Não valorizamos suficientemente aquilo que de bom existe em Portugal.
Na verdade, quando dispomos de peixe de alta qualidade e selvagem como aquele que temos na nossa costa Atlântica, à distância de um lançamento de amostra, parece-nos normal, comum, e que há-de ser assim em todo o lado. Não é.
Tenho, por razões profissionais, por saídas em expedições de pesca, ou razões familiares, corrido muitos países por esse mundo fora. E sempre que posso espreito o tipo de peixes, a sua qualidade, e sempre com o espirito crítico de quem, por rotina, vai ao mar vários dias por semana. Digo-vos que, em matéria de peixe, vejo coisas de deixar os cabelos em pé a um santo.

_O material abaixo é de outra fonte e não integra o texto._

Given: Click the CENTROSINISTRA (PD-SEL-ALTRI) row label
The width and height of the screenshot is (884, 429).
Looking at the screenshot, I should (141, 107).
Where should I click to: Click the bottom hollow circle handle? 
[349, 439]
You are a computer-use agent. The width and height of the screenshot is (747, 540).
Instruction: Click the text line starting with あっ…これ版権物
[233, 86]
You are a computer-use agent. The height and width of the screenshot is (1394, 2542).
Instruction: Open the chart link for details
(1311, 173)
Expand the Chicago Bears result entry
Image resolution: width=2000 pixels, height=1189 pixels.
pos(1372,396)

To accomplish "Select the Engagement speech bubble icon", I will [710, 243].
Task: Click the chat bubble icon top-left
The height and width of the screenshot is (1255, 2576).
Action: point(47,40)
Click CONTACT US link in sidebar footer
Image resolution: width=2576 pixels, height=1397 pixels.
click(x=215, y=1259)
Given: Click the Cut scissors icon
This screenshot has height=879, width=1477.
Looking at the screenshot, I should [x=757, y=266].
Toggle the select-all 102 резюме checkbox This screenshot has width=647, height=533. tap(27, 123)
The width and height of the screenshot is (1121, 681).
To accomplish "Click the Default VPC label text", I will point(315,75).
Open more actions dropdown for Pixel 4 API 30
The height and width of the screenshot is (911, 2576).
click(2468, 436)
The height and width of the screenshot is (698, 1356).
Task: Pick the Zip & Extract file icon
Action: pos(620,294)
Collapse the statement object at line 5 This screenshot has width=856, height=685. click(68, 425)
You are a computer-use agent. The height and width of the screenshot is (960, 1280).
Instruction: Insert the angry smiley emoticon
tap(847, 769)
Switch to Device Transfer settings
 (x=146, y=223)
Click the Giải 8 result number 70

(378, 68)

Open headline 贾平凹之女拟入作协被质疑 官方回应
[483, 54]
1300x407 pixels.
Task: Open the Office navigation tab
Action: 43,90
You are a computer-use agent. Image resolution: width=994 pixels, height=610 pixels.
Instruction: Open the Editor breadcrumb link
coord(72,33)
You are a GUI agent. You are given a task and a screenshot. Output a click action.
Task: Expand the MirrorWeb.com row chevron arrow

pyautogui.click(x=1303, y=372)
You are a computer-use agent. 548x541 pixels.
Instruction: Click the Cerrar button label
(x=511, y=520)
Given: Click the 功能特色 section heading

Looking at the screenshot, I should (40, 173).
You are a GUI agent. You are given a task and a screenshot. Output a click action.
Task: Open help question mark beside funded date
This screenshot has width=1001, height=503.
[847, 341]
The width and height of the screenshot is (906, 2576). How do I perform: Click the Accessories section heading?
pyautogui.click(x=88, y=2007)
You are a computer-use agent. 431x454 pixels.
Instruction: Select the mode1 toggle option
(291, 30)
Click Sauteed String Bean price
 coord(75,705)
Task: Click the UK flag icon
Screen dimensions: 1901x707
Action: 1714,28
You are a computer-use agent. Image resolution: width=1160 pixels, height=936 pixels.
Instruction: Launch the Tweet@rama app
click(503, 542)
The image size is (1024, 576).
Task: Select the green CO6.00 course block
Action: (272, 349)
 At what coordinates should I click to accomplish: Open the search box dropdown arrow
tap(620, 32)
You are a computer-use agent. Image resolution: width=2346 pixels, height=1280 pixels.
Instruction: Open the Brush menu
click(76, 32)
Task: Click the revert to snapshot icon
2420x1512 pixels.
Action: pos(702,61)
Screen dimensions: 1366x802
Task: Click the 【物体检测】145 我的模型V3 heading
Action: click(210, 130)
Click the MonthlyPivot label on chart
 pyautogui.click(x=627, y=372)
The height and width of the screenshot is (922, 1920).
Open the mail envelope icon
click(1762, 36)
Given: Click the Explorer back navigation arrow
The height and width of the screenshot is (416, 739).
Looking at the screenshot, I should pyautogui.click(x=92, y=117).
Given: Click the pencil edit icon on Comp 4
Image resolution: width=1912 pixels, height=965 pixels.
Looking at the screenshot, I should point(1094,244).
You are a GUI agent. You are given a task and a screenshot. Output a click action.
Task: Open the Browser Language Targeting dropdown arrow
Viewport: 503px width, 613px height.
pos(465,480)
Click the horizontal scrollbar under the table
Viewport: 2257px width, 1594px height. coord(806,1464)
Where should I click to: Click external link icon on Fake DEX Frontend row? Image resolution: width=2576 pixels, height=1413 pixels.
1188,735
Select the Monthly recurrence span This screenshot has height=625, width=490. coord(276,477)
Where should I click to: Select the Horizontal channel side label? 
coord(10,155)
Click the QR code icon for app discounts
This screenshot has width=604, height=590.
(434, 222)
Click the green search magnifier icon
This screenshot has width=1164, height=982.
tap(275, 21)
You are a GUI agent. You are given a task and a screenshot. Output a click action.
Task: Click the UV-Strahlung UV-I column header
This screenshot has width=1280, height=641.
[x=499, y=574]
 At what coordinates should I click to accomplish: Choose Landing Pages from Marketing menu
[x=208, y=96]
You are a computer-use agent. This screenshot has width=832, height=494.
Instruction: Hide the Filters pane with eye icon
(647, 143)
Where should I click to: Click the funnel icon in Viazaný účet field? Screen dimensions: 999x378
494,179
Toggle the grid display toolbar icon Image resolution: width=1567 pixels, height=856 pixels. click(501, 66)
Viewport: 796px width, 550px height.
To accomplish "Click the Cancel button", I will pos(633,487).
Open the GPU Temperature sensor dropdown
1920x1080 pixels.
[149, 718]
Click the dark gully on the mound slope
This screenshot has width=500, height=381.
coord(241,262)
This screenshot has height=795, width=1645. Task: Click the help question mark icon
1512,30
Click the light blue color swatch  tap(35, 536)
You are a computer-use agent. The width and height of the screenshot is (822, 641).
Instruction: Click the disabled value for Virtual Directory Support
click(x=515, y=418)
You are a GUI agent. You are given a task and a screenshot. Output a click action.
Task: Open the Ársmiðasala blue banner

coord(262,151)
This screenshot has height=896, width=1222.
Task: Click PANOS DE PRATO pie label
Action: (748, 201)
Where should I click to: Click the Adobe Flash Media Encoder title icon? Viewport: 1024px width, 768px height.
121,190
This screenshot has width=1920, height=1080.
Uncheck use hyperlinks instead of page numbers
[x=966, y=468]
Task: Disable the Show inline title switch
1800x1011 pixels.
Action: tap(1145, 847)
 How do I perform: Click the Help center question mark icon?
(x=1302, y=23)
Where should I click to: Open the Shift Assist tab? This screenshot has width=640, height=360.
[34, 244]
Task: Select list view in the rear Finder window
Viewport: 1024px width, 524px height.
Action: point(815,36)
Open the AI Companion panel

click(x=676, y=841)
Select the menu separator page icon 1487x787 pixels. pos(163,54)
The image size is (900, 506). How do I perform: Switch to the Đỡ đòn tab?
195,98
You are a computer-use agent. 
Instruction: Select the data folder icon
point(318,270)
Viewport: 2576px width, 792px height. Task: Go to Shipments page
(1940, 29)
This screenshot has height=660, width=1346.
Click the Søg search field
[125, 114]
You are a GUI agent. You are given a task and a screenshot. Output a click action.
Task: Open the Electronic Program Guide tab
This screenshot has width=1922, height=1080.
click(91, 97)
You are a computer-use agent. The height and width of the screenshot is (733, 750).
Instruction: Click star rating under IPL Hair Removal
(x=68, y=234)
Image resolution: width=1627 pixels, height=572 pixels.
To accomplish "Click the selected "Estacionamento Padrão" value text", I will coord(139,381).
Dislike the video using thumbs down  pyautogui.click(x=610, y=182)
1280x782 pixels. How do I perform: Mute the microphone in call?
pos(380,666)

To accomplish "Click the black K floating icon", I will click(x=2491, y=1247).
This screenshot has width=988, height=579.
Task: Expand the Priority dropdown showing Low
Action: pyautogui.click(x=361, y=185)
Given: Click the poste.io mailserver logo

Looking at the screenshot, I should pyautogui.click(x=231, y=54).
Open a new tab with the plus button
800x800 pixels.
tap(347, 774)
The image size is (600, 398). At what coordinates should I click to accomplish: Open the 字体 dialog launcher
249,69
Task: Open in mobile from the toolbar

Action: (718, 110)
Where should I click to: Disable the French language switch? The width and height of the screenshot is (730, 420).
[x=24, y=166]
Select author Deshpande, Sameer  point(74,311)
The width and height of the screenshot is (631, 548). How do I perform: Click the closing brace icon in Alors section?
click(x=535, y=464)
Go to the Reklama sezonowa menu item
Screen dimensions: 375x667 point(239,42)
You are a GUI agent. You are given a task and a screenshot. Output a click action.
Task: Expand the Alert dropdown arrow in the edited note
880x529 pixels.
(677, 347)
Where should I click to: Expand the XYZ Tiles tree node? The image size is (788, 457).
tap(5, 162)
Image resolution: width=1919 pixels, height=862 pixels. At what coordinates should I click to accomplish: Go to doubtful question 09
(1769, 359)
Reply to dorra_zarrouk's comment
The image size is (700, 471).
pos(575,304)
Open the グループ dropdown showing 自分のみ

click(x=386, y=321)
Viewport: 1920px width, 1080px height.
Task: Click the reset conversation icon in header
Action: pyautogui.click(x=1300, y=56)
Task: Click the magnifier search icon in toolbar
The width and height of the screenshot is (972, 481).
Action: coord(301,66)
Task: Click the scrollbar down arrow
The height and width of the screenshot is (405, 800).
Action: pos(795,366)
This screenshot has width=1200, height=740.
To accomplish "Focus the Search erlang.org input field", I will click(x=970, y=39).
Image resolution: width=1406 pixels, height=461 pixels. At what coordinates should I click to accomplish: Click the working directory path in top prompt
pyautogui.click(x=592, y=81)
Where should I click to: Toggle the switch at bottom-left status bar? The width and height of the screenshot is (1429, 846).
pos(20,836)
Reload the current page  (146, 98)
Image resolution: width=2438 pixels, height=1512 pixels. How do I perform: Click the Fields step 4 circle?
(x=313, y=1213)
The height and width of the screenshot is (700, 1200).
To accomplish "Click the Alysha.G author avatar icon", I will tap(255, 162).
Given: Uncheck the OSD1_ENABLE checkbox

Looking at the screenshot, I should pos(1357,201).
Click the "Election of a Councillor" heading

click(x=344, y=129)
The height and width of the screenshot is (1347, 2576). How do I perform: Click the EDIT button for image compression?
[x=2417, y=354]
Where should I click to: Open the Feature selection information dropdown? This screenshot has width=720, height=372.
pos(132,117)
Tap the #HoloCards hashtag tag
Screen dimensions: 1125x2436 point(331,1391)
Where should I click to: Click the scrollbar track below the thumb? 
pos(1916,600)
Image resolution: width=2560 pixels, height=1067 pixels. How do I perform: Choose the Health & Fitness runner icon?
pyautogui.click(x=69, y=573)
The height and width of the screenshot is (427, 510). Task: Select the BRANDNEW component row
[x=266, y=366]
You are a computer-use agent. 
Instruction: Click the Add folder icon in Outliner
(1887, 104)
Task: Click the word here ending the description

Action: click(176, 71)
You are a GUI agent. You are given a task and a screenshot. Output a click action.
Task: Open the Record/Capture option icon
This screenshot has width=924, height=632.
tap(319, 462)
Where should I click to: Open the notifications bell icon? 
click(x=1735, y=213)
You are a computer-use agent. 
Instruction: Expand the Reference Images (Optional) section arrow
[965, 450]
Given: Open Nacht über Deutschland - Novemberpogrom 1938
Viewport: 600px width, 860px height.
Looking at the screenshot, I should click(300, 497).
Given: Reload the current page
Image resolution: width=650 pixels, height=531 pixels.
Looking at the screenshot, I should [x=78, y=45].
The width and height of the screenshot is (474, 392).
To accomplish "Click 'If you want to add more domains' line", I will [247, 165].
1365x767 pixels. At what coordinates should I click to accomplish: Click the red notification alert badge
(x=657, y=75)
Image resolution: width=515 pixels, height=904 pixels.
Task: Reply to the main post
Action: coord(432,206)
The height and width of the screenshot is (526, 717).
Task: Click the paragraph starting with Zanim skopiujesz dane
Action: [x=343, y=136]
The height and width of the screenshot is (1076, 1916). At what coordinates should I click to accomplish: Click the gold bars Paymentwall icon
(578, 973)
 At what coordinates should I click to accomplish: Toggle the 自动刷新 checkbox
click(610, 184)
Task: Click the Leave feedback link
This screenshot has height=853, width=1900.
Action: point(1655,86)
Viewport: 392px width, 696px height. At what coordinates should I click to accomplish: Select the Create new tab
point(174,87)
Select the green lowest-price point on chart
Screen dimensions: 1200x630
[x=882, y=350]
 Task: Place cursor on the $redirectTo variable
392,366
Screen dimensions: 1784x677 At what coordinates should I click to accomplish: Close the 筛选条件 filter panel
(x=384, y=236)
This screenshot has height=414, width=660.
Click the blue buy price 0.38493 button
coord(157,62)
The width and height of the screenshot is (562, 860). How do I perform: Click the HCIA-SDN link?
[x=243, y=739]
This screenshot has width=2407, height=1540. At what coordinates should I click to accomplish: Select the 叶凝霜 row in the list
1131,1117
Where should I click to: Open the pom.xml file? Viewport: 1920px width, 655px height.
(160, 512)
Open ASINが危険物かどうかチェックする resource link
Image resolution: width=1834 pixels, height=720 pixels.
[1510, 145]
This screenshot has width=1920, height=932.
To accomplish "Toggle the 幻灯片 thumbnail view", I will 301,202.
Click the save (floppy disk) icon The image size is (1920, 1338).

Se a habitual falta de condições e higiene africana leva a situações dramáticas, não pensem que na Europa dita evoluída, de primeira linha, não haverá também algo de negativo a registar. Mas aí, em termos de condições sanitárias, de apresentação do pescado, etc, tudo é perfeito. Tudo, excepto o peixe.


Por detrás de uma apresentação cuidada, esconde-se quase sempre uma insuficiência de qualidade confrangedora. O peixe em si é... desastroso.


Quanto mais nos afastamos do sul da Europa, mais as “vistas” são preocupantes, mais o peixe é de origem nada “duvidosa”. É pouco duvidoso por ser garantido que provém de pisciculturas, criado e alimentado em grandes tanques de aquacultura, com tudo o que isso tem de inevitável mas também de menos bom e saudável.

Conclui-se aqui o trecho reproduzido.